* Data:
····················
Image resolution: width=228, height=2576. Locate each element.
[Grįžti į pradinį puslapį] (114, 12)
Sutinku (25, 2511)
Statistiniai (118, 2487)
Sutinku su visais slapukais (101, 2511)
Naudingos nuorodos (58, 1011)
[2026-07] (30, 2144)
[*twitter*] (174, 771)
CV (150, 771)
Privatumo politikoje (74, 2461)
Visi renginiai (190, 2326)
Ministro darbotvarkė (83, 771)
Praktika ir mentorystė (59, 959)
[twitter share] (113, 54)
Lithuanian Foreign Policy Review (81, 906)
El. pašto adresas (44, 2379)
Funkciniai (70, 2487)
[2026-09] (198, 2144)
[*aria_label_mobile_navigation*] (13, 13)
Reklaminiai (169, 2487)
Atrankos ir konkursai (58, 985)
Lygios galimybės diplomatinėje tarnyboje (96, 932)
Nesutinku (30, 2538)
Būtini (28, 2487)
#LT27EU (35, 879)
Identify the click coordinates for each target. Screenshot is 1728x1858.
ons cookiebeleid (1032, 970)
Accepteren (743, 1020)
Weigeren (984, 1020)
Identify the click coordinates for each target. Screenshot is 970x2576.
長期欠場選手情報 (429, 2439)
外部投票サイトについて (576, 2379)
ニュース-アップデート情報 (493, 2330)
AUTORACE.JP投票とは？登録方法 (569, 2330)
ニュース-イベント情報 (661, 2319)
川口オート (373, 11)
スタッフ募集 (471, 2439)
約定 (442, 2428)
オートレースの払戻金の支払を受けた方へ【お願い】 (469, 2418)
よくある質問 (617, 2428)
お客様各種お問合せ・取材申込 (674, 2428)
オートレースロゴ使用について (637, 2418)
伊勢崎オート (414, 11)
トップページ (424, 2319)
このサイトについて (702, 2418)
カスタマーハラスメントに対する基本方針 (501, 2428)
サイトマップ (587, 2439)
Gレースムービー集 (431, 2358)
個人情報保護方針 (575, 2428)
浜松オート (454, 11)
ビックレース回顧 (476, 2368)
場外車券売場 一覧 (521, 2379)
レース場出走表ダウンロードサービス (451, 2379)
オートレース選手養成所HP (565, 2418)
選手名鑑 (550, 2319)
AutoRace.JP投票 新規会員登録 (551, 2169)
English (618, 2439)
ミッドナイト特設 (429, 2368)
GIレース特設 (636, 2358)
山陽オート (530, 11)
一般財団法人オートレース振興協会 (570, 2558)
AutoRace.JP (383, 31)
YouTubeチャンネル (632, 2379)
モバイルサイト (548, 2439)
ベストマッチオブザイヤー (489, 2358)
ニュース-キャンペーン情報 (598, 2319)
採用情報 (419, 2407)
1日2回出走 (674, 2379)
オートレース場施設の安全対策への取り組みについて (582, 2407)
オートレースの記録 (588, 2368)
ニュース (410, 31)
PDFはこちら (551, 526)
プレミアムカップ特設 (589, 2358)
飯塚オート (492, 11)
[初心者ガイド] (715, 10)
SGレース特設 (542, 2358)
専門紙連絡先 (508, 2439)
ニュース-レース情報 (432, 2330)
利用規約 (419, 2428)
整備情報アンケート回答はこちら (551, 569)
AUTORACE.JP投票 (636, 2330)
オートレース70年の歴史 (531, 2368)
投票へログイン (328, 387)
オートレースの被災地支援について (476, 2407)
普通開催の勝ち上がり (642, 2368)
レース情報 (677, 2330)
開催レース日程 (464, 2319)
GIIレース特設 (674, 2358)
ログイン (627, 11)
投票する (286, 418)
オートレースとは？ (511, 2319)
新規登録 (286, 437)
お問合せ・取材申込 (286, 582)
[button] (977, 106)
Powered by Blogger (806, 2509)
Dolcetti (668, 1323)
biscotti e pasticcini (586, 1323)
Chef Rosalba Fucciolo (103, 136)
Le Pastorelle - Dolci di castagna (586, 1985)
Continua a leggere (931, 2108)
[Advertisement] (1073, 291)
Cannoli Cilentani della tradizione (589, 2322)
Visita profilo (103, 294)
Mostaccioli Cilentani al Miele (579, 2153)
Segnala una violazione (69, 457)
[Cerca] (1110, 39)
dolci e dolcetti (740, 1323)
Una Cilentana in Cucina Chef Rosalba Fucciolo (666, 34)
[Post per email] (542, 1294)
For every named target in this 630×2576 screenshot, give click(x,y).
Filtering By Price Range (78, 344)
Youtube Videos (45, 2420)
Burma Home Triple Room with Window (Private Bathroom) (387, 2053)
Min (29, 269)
····················
* What to produce: Check each line of the records above for the word "Identify", count the lines that have it, and give only the count.

* Answer section: 2